======== DATA EXCERPTS ========

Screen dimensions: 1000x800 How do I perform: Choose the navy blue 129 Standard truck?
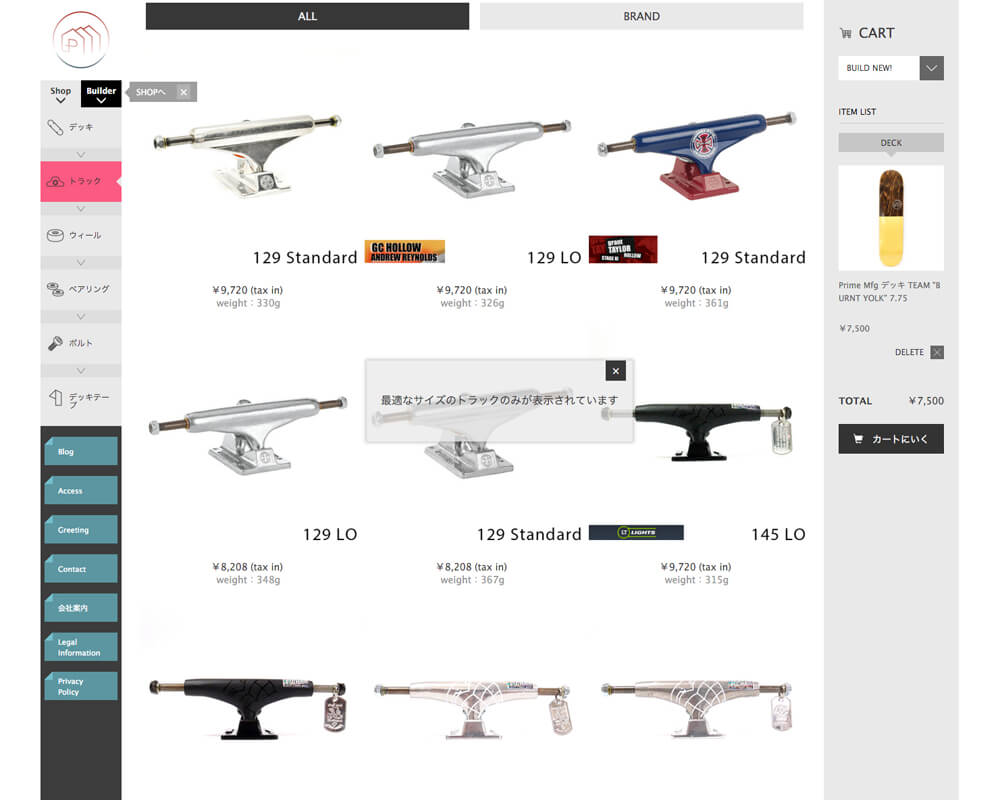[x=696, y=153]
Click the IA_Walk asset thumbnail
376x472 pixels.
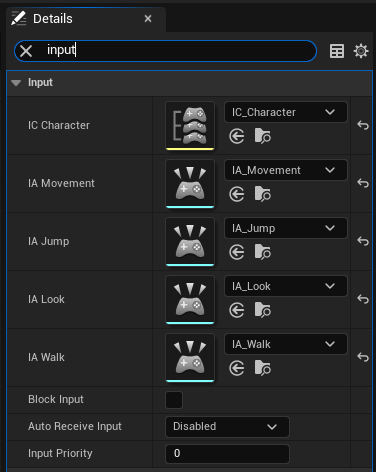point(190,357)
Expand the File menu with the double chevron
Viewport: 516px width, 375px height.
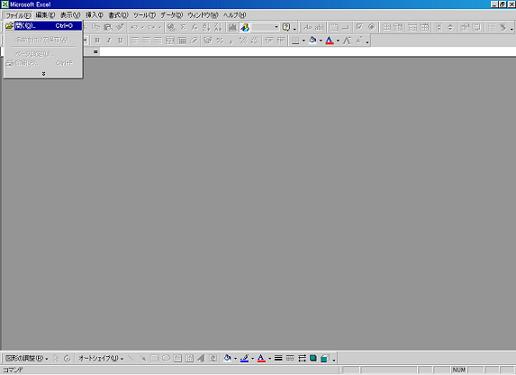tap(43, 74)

========
======== DATA EXCERPTS ========

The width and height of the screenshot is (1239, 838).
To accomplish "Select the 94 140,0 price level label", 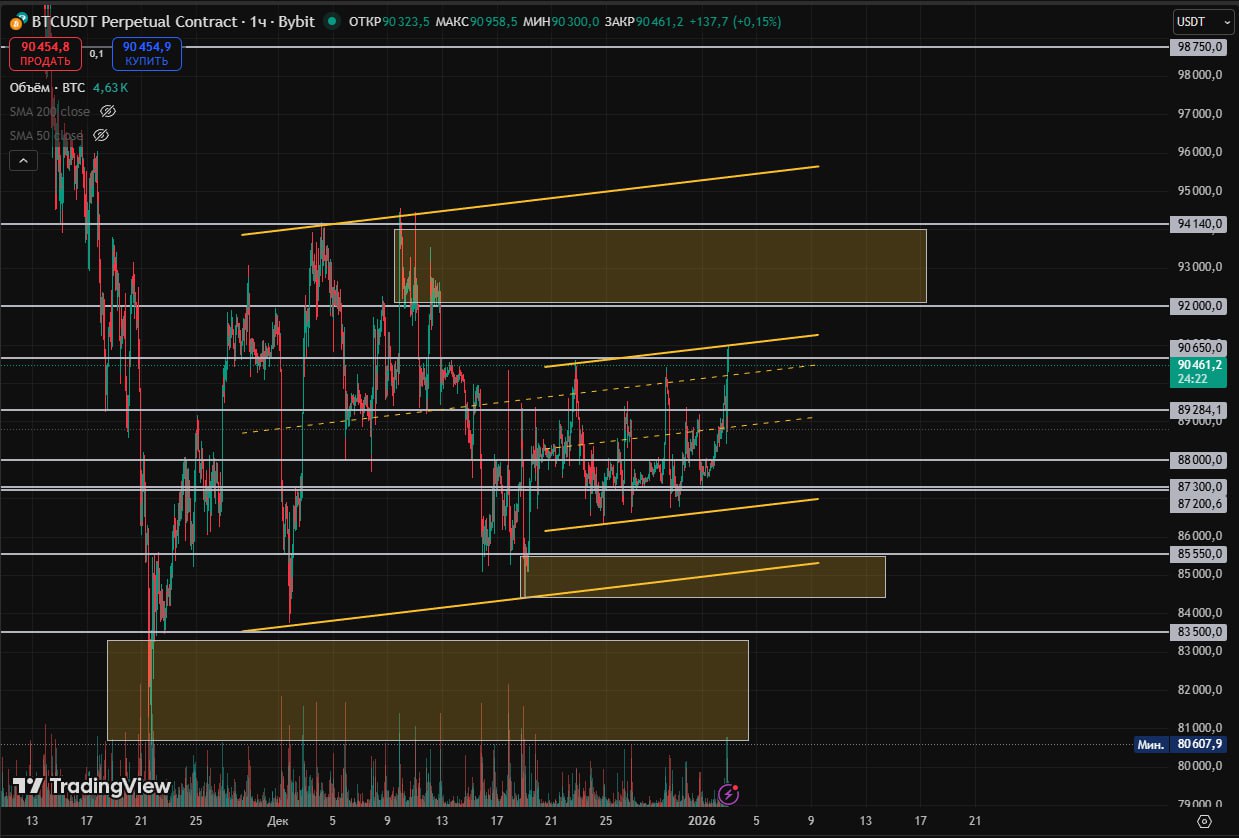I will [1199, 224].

========

__AIM OF THE TASK__
When you reach the line with "Screen dimensions: 1000x800" in the records above, start writing out each line exactly, and stop after the line with "Expand the File menu with the double chevron". Pictures stay out.

__SOLUTION TO THE PROBLEM__
Screen dimensions: 1000x800 How do I perform: Choose the navy blue 129 Standard truck?
[x=696, y=153]
Click the IA_Walk asset thumbnail
376x472 pixels.
point(190,357)
Expand the File menu with the double chevron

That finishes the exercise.